With A September 1, 2020 Deadline Looming, Now Is The Time To Review Your LLC's Operating Agreement
Arizona’s previous LLC law expires on September 1, 2020. On that date all Arizona LLCs, regardless of their date of formation, will be governed by provisions contained in the new Act.
In 2018 Governor Ducey signed into law changes to the essential structure of Arizona limited liability companies (LLCs). We’ve written more in depth articles and urge you to review them. [See Related Content]
By way of summary, Arizona LLC legislation was passed in 1992. It allowed for the creation of LLCs in our state. With minor changes, the law governed Arizona LLCs fairly consistently for 25 years. However the new 2018 LLC statutes created significant changes. The 2018 law calls for the phased-in repeal of the 1992 law and replaces it with an entirely new Arizona Limited Liability Company Act.
The new law imposed two important deadlines on Arizona LLCs to be ALLCA compliant:
- All LLCs formed in Arizona on or after September 1, 2019, must comply now with the new LLC act.
- On September 1, 2020, the 1992 law will expire, and all Arizona LLCs, regardless of their date of formation, must be ALLCA compliant.
If your LLC does not have an operating agreement, or if your operating agreement does not address certain issues, the 2018 Arizona Limited Liability Company Act imposes default provisions that you may not like.

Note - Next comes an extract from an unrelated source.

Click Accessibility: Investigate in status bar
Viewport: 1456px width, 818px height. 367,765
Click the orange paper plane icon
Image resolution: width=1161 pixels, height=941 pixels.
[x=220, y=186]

Because of the wholesale repeal of the 1992 law and its replacement with the 2018 law, we strongly encourage LLC members and managers to review their LLC, and especially their operating agreements. You want to verify that the LLC complies with the new law. You also want to avoid any unwanted default provisions that the new law will automatically impose on September 1, 2020.
This review is particularly important for LLCs with multiple members. However, in some circumstances, single-member LLC’s could also be adversely impacted by the new law.

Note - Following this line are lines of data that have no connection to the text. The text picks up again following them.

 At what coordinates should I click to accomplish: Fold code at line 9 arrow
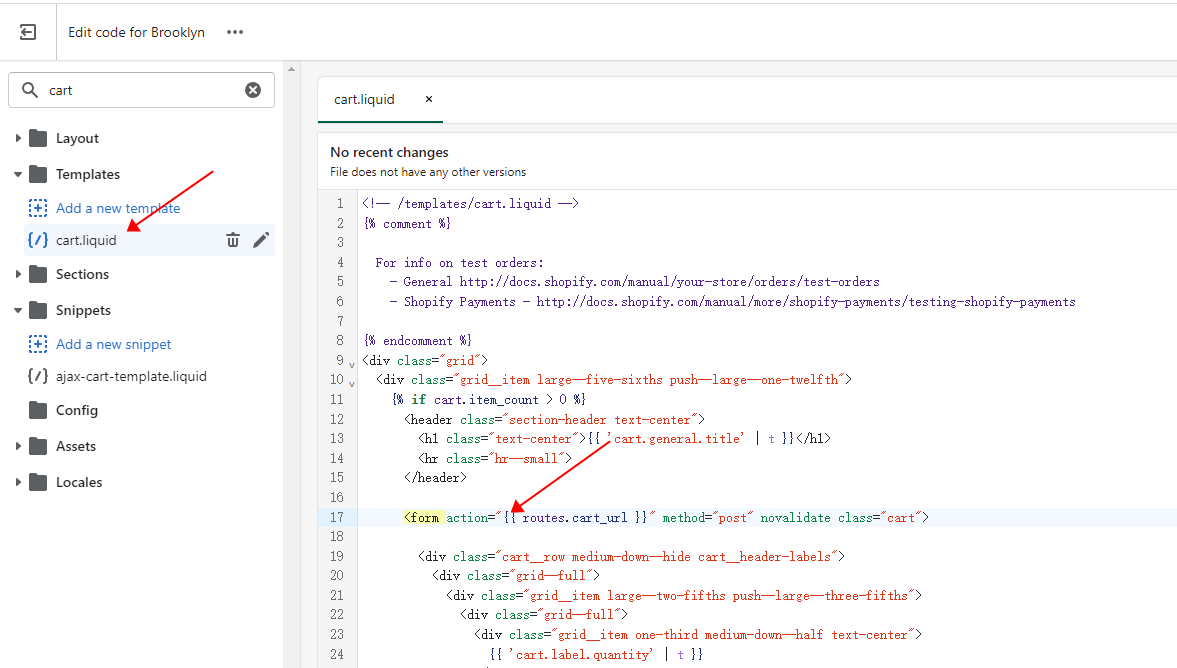[x=351, y=362]
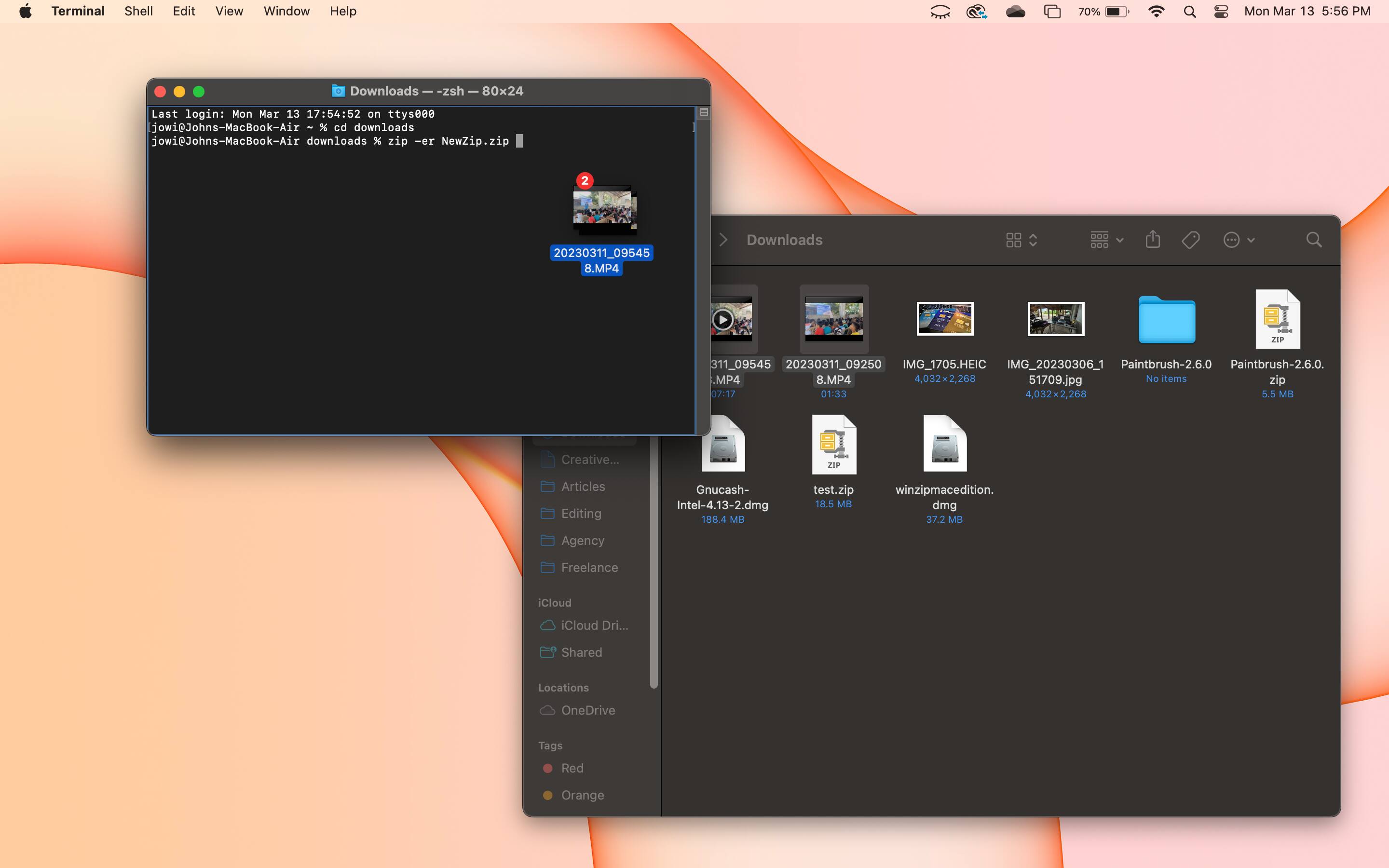The image size is (1389, 868).
Task: Expand the Locations section in sidebar
Action: coord(563,687)
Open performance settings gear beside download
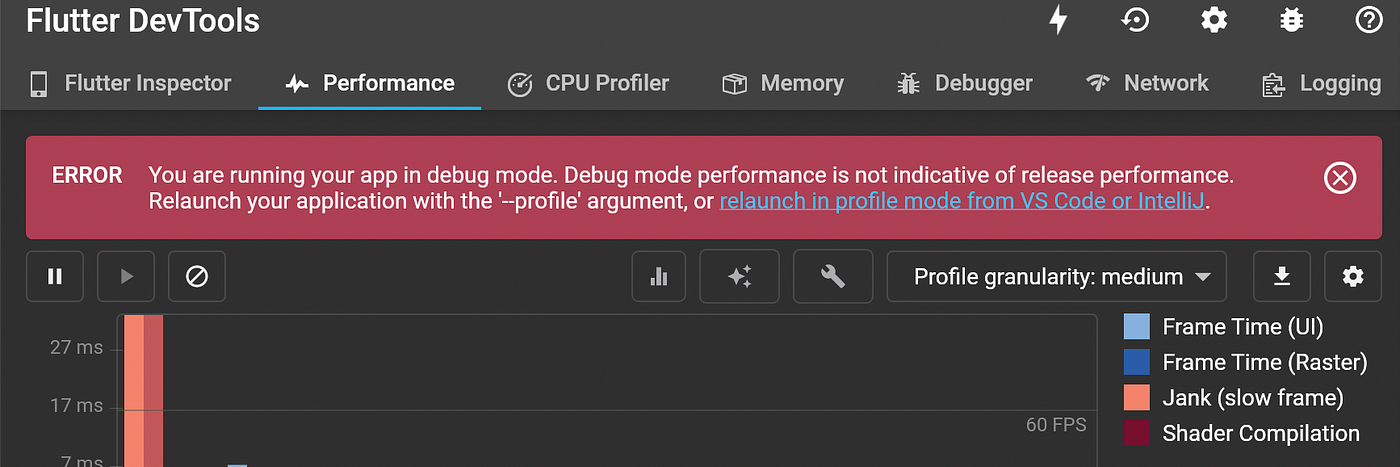1400x467 pixels. pos(1353,276)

This is just an alert. A full discussion of the significant changes is not covered here. Out of necessity, a proper analysis of your LLC will be fact-specific and focus on the particular provisions of your operating agreement, if it exists. The 1992 law generally does not require LLCs to have an operating agreement; if your LLC does not have an operating agreement, the 2018 law effectively imposes one on your LLC, and the default provisions may not be right for your LLC.
It is important to note that, under the new law, your operating agreement does not have to mirror the new act’s provisions. Rather, your agreement should address the subjects of those provisions and define them in ways that are appropriate for your LLC.
For general discussion purposes, it is helpful to highlight a few of the significant ALLCA changes affecting Arizona LLCs:
- Contributions. Under ALLCA, a person’s obligation to make a contribution to the LLC is not enforceable unless it is in writing, and it is not excused by death, disability or termination.
- Fiduciary Duties. The current law does not impose fiduciary duties on LLC members and managers. Under the new act, a member of a member-managed LLC will owe the company and other members a duty of loyalty and should act in a manner consistent with a contractual obligation of good faith and fair dealing. Similarly, the manager of a manager-managed LLC will owe the company and its members a duty of loyalty and must discharge his duties and obligations under the ALLCA with a contractual obligation of good faith and fair dealing. (In June 2019, the Arizona Supreme Court ruled, in In re Sky Harbor Properties, LLC v. Patel Properties, LLC, that a fiduciary duty already exists in Arizona LLCs.)
- Distributions Before Dissolution. The new act provides a new requirement that all distributions made before an LLC can dissolve and wind up must be “equal among members,” regardless of ownership percentages. This particular provision could have significant financial and tax ramifications to members, especially majority members.
Other ALLCA provisions that impose changes to the way Arizona LLCs transact business include:
- records and records inspection
- agency liability
- personal liability
- appraisal rights, and
- professional limited liability companies
The upside to these dark clouds is a provision in the new Act that allows an LLC’s operating agreement to contain provisions that allow it to avoid the potentially harsh effects of the default provisions. As a result, a review of your LLC operating agreement should receive your prompt attention.
DisclaimerWhile this article accurately describes applicable law on the subject covered at the time of its writing, the law continues to develop over time. Accordingly, caution should be taken before relying upon this article, and you should verify that the law described herein has not changed.